- [RECORD EXTRACTS]:
*** Begin section ***
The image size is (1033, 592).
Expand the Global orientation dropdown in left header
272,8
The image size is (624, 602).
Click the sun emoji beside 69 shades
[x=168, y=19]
*** End section ***
*** Begin section ***
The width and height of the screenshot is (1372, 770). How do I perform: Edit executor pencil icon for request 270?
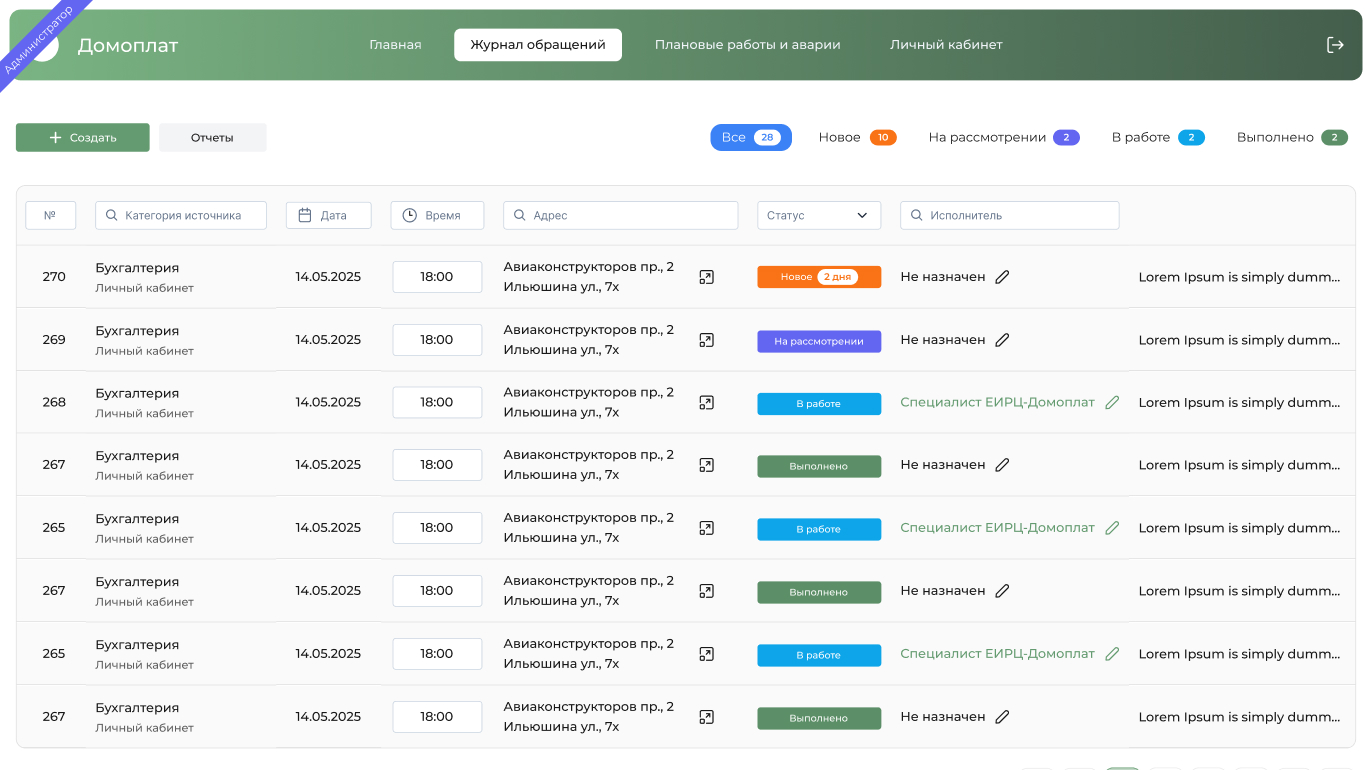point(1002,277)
*** End section ***
*** Begin section ***
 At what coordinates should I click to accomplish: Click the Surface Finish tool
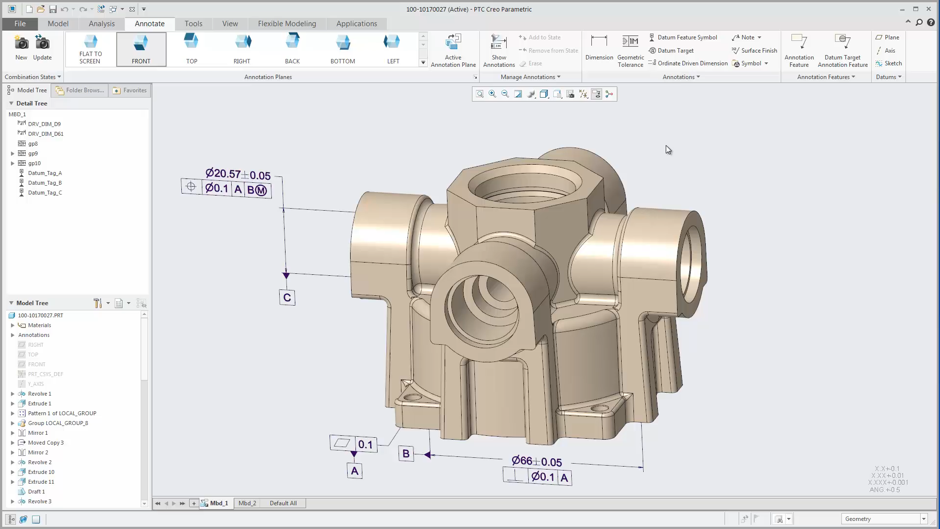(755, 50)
*** End section ***
- [WHAT IS NEEDED]: Among the records above, find the lines where the word "size" appears and copy them.

- [YOUR RESPONSE]:
The image size is (1033, 592).
The image size is (624, 602).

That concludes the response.